SOURCE TEXT:
^^^^^^^^^^^^^^^^
One of the top offenders is f2py, there is already a separate issue for that: gh-25134. Separating out those tests so they don't run at all on wheel builds will take care of that problem.

For the rest we should go through and deal with some of the tests in the above list case by case. I'm having a look at TestStructuredObjectRefcounting now, which is one of the worst tests.

The text was updated successfully, but these errors were encountered:

rgommers · 2023-12-22T19:53:37Z

I propose that we introduce an @pytest.mark.xslow decorator, just like SciPy does. And then run those tests only in a single dedicated CI job, not in the full test suite. That solves the problem with the slowest tests. It makes very little sense for something like TestSaveTxt::test_large_zip, which takes ~10 sec. and never fails, to run ~30 times for a single commit where we trigger a wheel build.

charris · 2023-12-22T20:12:17Z

and the PyPy on Windows one is ridiculously slow

All the PyPy tests are slow, everything else finishes and the three PyPy tests will still be running. It might be useful to check why. @mattip any ideas?

seberg · 2023-12-22T20:18:22Z

Can we group parametrized tests? I suspect there are some excessive parametrization and this doesn't look like it would notice them.

seberg · 2023-12-22T20:19:33Z

Having an xslow would be fine. It would be nice to make sure that they are run on release wheels, but OK...

mhvk · 2023-12-23T14:14:05Z

You might also want to consider moving more CI to cron jobs, perhaps the pypy and simd ones, allowing one to trigger those manually by setting a specific label (we do this in astropy for emulated architectures)

Many PRs only touch python code, perhaps this can be recognized/labelled automatically, with CI depending on the label?

seberg · 2023-12-23T15:57:02Z

FWIW, I wouldn't mind such a setup, the one thing would be nice to auto-open an issue on failure I guess. I wonder if @pllim might just know how to set that up quite quickly? For C vs. Python, I am not sure I think it is worthwhile, running only the most basic tests on Documentation marked PRs would be cool though.

PyPy could be moved or not (because it does fail occasionally on larger C-changes). The SIMD/architecture tests would be nice for chron+explicitly though.
^^^^^^^^^^^^^^^^
ENTRIES SUPPLIED:
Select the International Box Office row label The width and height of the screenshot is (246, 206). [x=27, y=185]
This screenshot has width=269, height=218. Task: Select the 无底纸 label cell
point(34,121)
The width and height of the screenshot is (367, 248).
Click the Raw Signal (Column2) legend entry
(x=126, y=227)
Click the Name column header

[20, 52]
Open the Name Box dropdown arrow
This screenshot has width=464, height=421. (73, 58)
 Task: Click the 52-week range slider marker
^^^^^^^^^^^^^^^^
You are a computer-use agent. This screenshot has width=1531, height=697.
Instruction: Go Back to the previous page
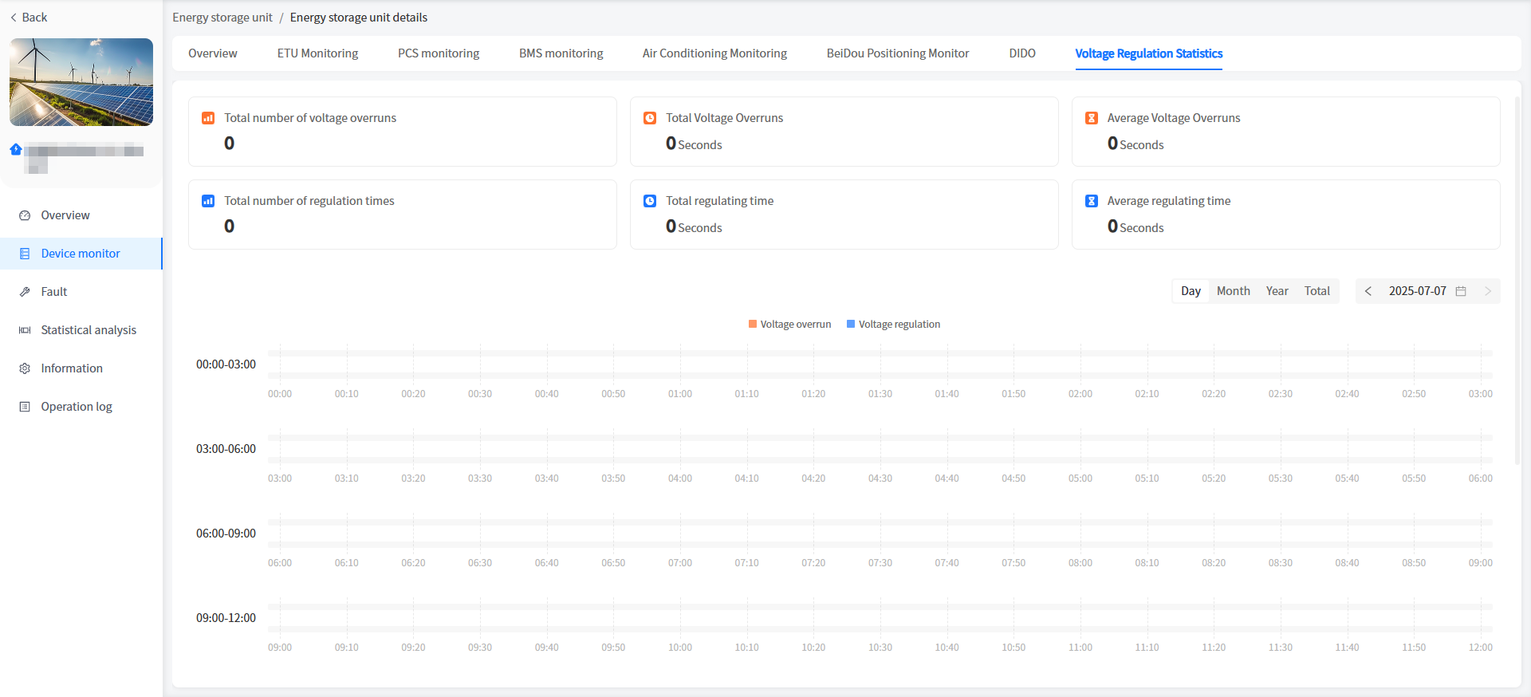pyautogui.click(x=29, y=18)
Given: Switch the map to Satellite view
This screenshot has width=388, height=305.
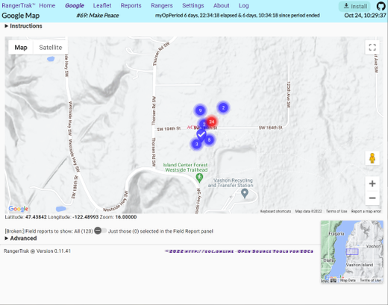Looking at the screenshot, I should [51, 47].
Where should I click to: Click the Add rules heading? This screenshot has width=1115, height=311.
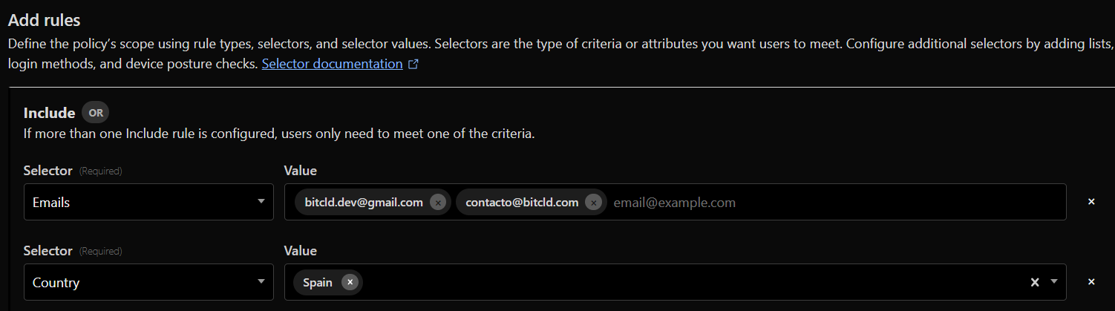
^^^^^^^^^^^^^^^^
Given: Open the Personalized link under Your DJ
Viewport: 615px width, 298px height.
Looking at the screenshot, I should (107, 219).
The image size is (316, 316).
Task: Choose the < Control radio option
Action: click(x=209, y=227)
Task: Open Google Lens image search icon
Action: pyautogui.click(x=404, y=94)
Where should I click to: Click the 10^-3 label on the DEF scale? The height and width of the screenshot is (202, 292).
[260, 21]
^^^^^^^^^^^^^^^^
WHAT THIS TASK INVOLVES: Duplicate the portion of the slow-tests discussion above that begins at the words "FWIW, I wouldn't" and stops after the words "for chron+explicitly though.".

TASK OUTPUT:
FWIW, I wouldn't mind such a setup, the one thing would be nice to auto-open an issue on failure I guess. I wonder if @pllim might just know how to set that up quite quickly? For C vs. Python, I am not sure I think it is worthwhile, running only the most basic tests on Documentation marked PRs would be cool though.

PyPy could be moved or not (because it does fail occasionally on larger C-changes). The SIMD/architecture tests would be nice for chron+explicitly though.